On 2020-05-14 20:43, Andrey Semashev wrote:
On 2020-05-14 13:41, Phil Endecott via Boost wrote:
Dear Experts,
Can we improve how interprocess mutexes and condition variables behave on process termination?
Currently if a process terminates (i.e. it crashes, or you press ctrl-C), the interprocess docs say nothing as far as I can see about what happens to locked mutexes and awaited conditions. In practice it seems that mutexes that were locked remain locked, and other processes will deadlock. (I'm using Linux.) A few thoughts:
* If a process were only reading the shared state, then it would be appropriate for the mutex to be unlocked on termination.
* If a process were modifying the shared state, then it would be wrong to unconditionally unlock the mutex. So it would be useful to distinguish between reader and writer locks, even if we're not implementing a single-writer/multiple-reader mutex.
* The system could be made more robust by blocking signals while a mutex is locked. This doesn't help with crashes, e.g. segfaults, but it would help with ctrl-C.
Catching signals is a good idea regardless of IPC and locking mutexes. As long as there is a moment when your application holds some valuable data or some state (e.g. a network connection) that needs to be properly saved or cleaned up on exit, you have to implement proper signal handling and graceful program termination.
To be clear, I don't mean that Boost.Interprocess should be dealing with signals. User's application should.
* It may be useful to cause all processes to terminate if one of them terminates with a mutex held for writing, either immediately or as soon as they try to lock the same mutex. Perhaps also to delete the presumed-corrupted shared memory segment.
* PTHREAD_MUTEX_ROBUST might be part of the solution. That seems to require the non-crashed process to do clean up, i.e. we would need to record whether the crashed process were reading or writing and react appropriately.
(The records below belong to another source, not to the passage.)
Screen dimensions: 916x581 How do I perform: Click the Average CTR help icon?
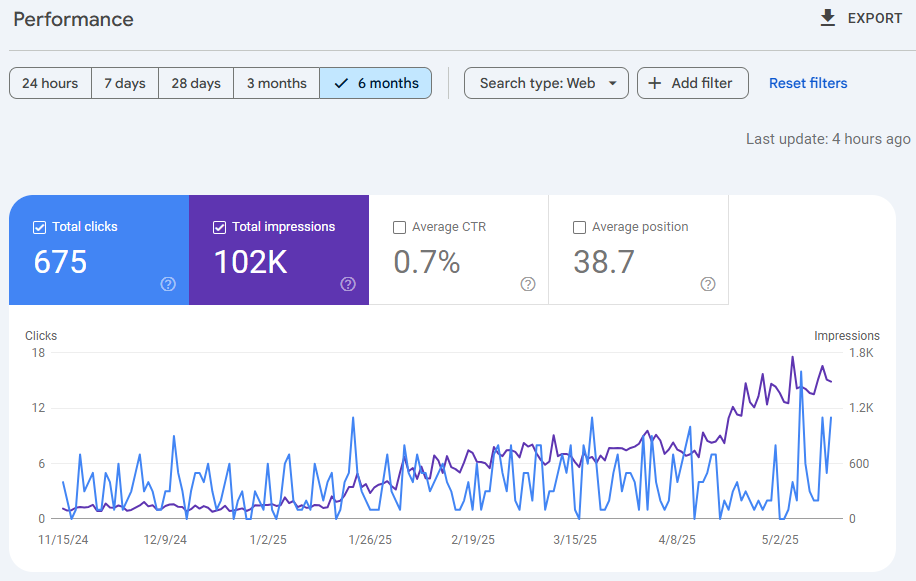pyautogui.click(x=527, y=284)
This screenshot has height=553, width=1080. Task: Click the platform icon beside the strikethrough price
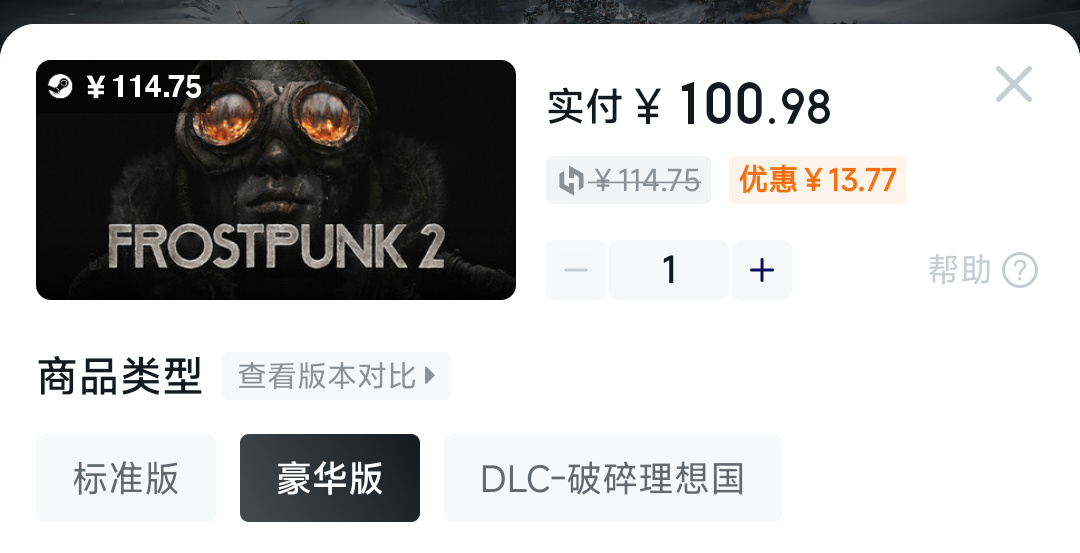pos(571,180)
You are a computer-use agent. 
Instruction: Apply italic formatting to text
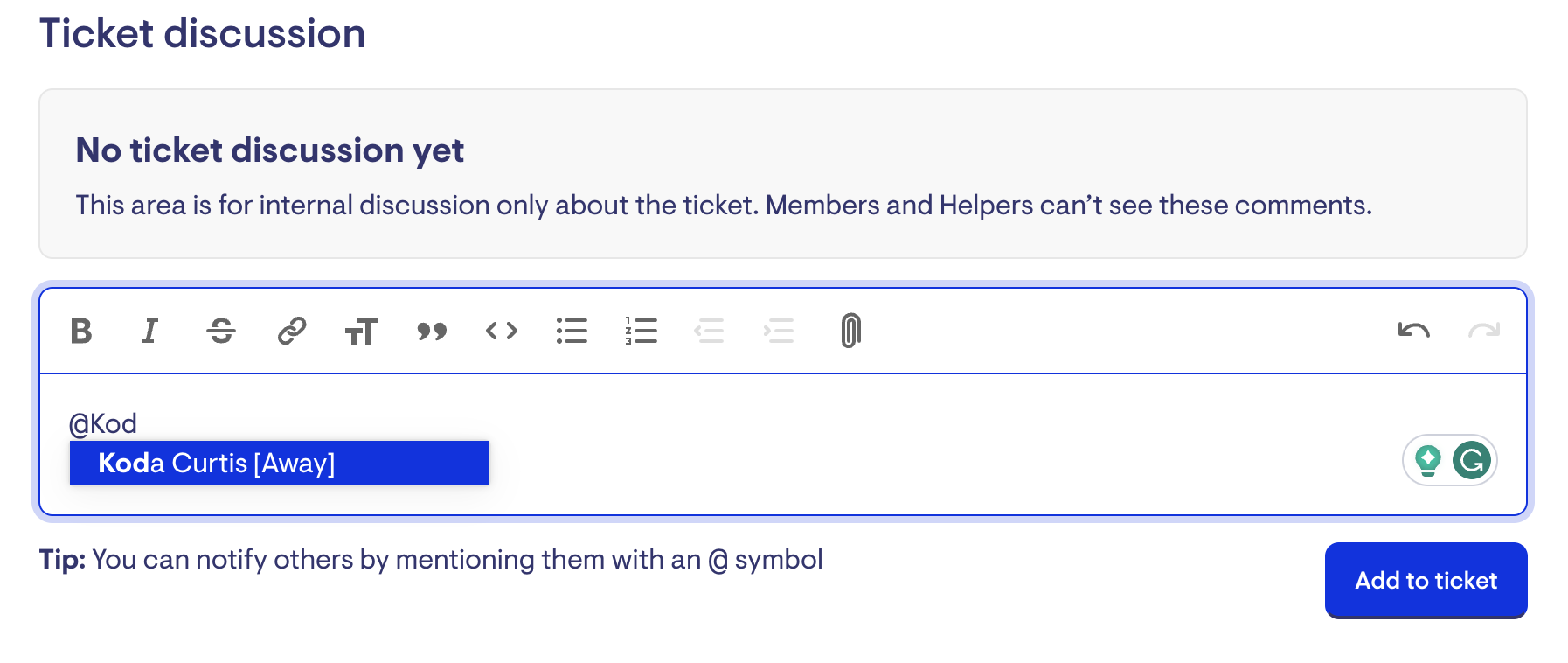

You can't do that reliably because the crashed process could have crashed between locking the mutex and indicating its intentions. For an other process to be able to restart or roll back a failed operation, that operation has to be implemented in a lock-free fashion, so that each step is atomic. At this point mutexes become redundant.
In my experience, the only sensible reaction to an abandoned operation (regardless of the way you use to detect the abandoned state) is to scrap it and abort or start over in a new shared memory segment.
I'm less clear about what happens to condition variables, but it does seem that perhaps terminating a process while it is waiting on a condition will cause other processes to deadlock. Perhaps the wait conceptually returns and the mutex is re-locked during termination.
AFAIR, pthread_cond_t uses a non-robust mutex internally, which means that condition variables are basically useless when you need robust semantics.
If you need a condition variable-like behavior, in a robust way, I think your best bet is to use futexes directly.